Hoe de auteurs dat weten? Ze verstuurden 1578 vragenlijsten, waarvan ze er 678 terugkregen. De respondenten moesten tientallen vragen beantwoorden, waaronder een vraag over denkkracht. Deze vraag luidt: ‘Hoeveel van de in het bedrijf aanwezige denkcapaciteit wordt volgens u ook daadwerkelijk gebruikt?’
De keuze voor deze nogal losse meetmethode verklaren de auteurs als volgt: ‘Uiteindelijk kozen we voor een eenvoudige en voor iedereen begrijpelijke methodiek: recht op de mens af vragen naar de toestand van de denkkracht in de organisaties. Het is dus geen meting van de feiten, maar het achterhalen van een perceptie van de feiten.’ Dat is volgens hen verantwoord. ‘Aangezien niet de feiten, maar de perceptie van de feiten ons gedrag stuurt, is het achterhalen van perceptie dus beslist belangrijk.’

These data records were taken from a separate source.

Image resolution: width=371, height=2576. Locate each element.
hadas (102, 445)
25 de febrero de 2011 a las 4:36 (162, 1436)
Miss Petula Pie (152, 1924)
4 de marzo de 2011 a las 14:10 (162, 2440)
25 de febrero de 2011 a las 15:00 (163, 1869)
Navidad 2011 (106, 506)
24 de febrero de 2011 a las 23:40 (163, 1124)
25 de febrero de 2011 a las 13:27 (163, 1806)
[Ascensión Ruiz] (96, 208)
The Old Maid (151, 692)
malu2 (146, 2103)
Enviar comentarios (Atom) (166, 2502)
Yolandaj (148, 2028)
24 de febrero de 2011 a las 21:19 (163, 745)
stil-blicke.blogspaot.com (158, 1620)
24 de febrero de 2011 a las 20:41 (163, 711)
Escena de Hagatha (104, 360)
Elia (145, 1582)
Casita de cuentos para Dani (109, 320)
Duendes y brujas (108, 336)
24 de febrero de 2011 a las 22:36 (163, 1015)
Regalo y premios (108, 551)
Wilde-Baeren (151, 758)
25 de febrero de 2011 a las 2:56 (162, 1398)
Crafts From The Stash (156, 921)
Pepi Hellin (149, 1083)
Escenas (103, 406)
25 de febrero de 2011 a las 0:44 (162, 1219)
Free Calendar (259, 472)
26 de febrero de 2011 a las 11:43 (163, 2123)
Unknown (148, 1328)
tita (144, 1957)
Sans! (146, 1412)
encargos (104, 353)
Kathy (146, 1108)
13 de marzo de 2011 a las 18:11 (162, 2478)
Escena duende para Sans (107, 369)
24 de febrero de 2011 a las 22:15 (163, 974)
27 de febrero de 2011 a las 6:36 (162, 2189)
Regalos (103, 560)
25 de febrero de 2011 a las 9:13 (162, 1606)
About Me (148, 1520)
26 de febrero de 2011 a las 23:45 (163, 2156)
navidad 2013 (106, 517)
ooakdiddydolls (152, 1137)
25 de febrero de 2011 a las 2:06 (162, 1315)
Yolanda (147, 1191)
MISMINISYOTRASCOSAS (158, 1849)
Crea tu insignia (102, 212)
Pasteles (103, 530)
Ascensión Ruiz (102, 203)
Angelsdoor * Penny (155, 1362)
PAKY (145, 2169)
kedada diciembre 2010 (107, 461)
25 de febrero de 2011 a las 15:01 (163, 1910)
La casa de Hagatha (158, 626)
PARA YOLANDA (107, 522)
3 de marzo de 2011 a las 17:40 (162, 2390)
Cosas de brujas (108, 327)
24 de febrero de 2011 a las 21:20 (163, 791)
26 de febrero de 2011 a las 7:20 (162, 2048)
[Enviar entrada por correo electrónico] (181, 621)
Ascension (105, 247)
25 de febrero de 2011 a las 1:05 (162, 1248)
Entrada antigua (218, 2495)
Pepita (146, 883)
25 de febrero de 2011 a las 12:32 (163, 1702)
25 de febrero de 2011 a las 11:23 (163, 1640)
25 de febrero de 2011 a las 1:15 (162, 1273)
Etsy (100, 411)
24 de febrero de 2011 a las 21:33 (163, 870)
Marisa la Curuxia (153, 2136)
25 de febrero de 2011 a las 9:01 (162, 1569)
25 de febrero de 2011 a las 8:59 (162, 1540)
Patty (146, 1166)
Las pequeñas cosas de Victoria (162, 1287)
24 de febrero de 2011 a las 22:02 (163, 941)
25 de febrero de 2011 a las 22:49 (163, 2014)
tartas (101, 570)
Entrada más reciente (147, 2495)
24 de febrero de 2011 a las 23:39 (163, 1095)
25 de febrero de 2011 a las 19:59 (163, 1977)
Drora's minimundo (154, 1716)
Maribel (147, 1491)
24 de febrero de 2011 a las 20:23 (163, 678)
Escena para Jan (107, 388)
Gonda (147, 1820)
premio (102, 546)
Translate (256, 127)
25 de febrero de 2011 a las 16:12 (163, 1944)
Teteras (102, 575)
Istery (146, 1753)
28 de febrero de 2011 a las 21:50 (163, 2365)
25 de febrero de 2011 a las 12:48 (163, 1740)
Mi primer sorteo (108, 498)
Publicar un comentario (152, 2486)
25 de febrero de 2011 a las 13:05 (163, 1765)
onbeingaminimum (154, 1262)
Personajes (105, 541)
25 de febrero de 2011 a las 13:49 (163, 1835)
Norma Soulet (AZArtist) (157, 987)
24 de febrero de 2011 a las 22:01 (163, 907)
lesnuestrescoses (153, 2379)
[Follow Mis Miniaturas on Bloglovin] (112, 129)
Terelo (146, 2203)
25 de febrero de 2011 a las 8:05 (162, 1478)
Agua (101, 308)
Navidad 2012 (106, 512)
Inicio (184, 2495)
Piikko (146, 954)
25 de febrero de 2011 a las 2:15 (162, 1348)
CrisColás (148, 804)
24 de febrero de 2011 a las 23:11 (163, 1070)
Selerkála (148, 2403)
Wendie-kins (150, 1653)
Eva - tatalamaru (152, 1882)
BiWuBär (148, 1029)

Zo kan het gebeuren dat Van Aken op mijn vraag naar de benutting van zíjn denkkracht antwoordt dat hij álles wat hij in huis heeft, heeft gebruikt. Honderd procent benutting van zijn denkkracht? Ik kijk hem meewarig aan. Zou deze man als hij een boek schrijft, echt niet méér kunnen dan dit? Ik heb niet de minste behoefte zijn boek af te kraken, maar het is allerminst het ultieme boek over de kenniseconomie. Als hij had gewild had Van Aken ongetwijfeld een veel mooier boek kunnen maken. Dan hadden de auteurs slechts fraaie volzinnen aan het papier toevertrouwd. Of ze hadden de hoofdstukindeling gelijkmatiger gemaakt. Of ze hadden hun betoog vervat in een spannend verhaal of een mooie metafoor.
Uit de discussie die volgt blijkt dat er grote verschillen bestaan over perceptie en meetbaarheid van het begrip denkkracht. Hoe weet je hoeveel denkkracht je in huis hebt? Hoeveel denkkracht moet je idealiter voor je werk benutten? Is routine iets anders dan denkkracht? We komen niet tot eensluidende conclusies.
Toch wordt het een leerzame middag, wanneer Van Aken het achterliggende model bespreekt. Hij behandelt vier verschillende denkstijlen en aan de hand van een aantal voorbeelden maakt hij aannemelijk dat problemen het best worden opgelost wanneer gebruik wordt gemaakt van alle vier de denkstijlen. Daarbij borduurt hij voort op het werk van Ned Herrmann, auteur van The whole brain business book.
Van Aken: ‘De meeste mensen zijn vertrouwd met het idee van het denken met de linker- en de rechterhersenhelft. Binnen het meer methodische, systematische, logische denken van de linkerhersenhelft onderscheidt Herrmann een A- en een B-stijl. De A-stijl is logisch, analytisch en no-nonsense. Beslissingen zijn gefundeerd op feiten en de realiteit van het hier-en-nu. Succes moet uit de cijfers blijken. Ook de B-stijl hoort bij de linkerhersenhelft. De B-stijl is zeer gedetailleerd, gestructureerd, solide. Zaken worden volgens voorschrift en op tijd afgewerkt. Regels zijn regels.’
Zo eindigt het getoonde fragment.